We’re asked to calculate the scalar
triple product of vectors 𝐀, 𝐁, and 𝐂. And we know that this is equivalent
to calculating the determinant of the matrix consisting of the components of the
three vectors as shown. So with our vectors 𝐀, 𝐁, and 𝐂,
we want to find the determinant of the matrix whose first line consists of the
components of vector 𝐀, whose second line has components of vector 𝐁, and whose
third line has the components of vector 𝐂.

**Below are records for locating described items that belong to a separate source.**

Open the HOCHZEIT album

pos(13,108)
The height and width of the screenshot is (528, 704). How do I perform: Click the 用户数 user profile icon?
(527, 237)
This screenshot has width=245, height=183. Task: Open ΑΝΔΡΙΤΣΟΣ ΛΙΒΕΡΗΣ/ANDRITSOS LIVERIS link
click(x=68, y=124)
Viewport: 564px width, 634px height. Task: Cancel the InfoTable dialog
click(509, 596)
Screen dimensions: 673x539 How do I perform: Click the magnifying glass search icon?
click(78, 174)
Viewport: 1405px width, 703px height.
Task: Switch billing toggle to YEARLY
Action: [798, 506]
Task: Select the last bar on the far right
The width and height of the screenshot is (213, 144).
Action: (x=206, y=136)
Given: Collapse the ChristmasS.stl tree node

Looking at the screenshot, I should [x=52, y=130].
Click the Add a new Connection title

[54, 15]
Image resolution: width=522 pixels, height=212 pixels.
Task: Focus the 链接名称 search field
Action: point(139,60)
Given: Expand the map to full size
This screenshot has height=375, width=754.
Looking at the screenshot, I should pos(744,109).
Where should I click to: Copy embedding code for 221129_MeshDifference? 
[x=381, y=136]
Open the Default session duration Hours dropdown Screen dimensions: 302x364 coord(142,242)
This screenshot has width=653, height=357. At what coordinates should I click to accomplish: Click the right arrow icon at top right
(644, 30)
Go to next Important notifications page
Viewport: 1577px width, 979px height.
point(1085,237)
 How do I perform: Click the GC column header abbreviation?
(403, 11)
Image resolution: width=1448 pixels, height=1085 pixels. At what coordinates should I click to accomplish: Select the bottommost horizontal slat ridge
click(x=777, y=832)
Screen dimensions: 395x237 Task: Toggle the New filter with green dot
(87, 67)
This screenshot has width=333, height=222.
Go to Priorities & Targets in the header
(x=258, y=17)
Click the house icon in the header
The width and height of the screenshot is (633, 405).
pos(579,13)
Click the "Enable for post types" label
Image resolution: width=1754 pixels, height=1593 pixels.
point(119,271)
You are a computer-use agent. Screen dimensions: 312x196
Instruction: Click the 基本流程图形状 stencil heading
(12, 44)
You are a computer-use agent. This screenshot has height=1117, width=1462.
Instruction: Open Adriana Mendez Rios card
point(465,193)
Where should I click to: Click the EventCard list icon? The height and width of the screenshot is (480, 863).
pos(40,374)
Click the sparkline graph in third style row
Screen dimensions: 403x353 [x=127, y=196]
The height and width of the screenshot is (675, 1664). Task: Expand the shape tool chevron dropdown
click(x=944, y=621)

And remember to calculate the
determinant of a three-by-three matrix using the first row as our pivot, we take the
first top-left element 𝐀 𝑥 and multiply this by the determinant of the two-by-two
matrix in the bottom-right corner. We then take the negative of the
second element in the top row and multiply this by the determinant shown. And finally, we add the third
element in the top row, multiply it by the determinant formed by the four elements
in the bottom-left-hand corner.
In our case, this translates into
one times the two-by-two matrix with elements four, three, five, negative four minus
five times the determinant of the matrix with elements two, three, zero, and
negative four plus a negative five times the determinant of the two-by-two matrix
with elements two, four, zero, five. And now remembering that the
determinant of a two-by-two matrix with elements 𝑎, 𝑏, 𝑐, 𝑑 is 𝑎𝑑 minus 𝑏𝑐,
we have one times four times negative four minus three times five minus five times
two times negative four minus three times zero minus five again times two times five
minus four times zero.
That is one times negative 16 minus
15 minus five times negative eight minus zero minus five times 10 minus zero. Evaluating this gives us negative
31 plus 40 minus 50, which is negative 41. The scalar triple product of
vectors 𝐀, 𝐁, and 𝐂 is therefore negative 41.